Learning a General Clause-to-Clause Relationships for Enhancing Emotion-Cause Pair Extraction
This work addresses the ECPE task for natural language processing by introducing a foundational relationship, though it is incremental as it builds on prior methods.
The paper tackles the problem of emotion-cause pair extraction (ECPE) by defining a novel clause-to-clause relationship and proposing a general clause-level encoding model called EA-GAT, which integrates with previous approaches and achieves average improvements of 2.1% and 1.03% on Chinese and English benchmark corpora.
Emotion-cause pair extraction (ECPE) is an emerging task aiming to extract potential pairs of emotions and corresponding causes from documents.
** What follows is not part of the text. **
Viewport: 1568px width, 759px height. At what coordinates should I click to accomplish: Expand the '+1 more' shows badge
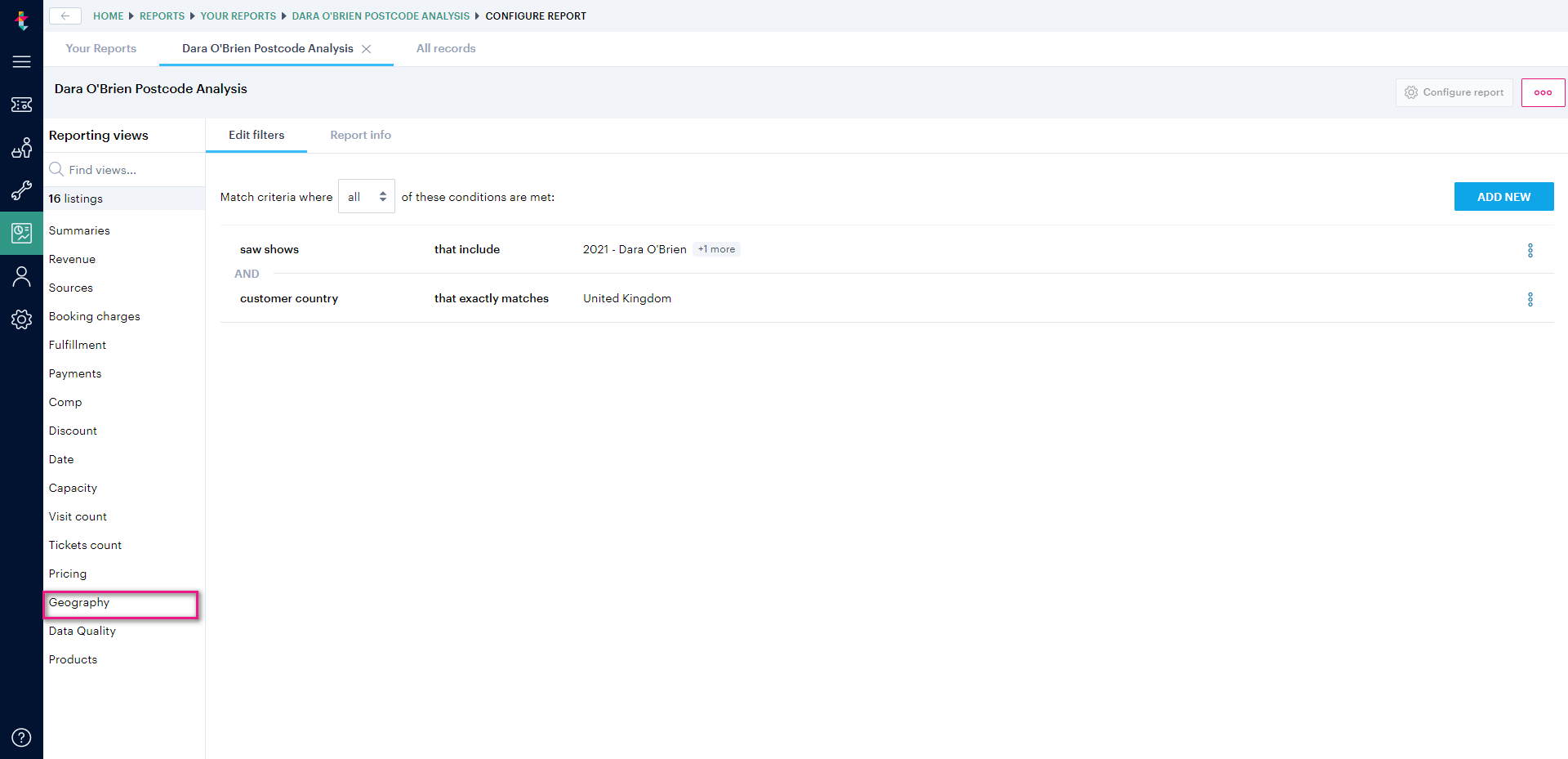(x=716, y=249)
Previous approaches have focused on modeling the pair-to-pair relationship and achieved promising results. However, the clause-to-clause relationship, which fundamentally symbolizes the underlying structure of a document, has still been in its research infancy. In this paper, we define a novel clause-to-clause relationship. To learn it applicably, we propose a general clause-level encoding model named EA-GAT comprising E-GAT and Activation Sort. E-GAT is designed to aggregate information from different types of clauses; Activation Sort leverages the individual emotion/cause prediction and the sort-based mapping to propel the clause to a more favorable representation. Since EA-GAT is a clause-level encoding model, it can be broadly integrated with any previous approach. Experimental results show that our approach has a significant advantage over all current approaches on the Chinese and English benchmark corpus, with an average of $2.1\%$ and $1.03\%$.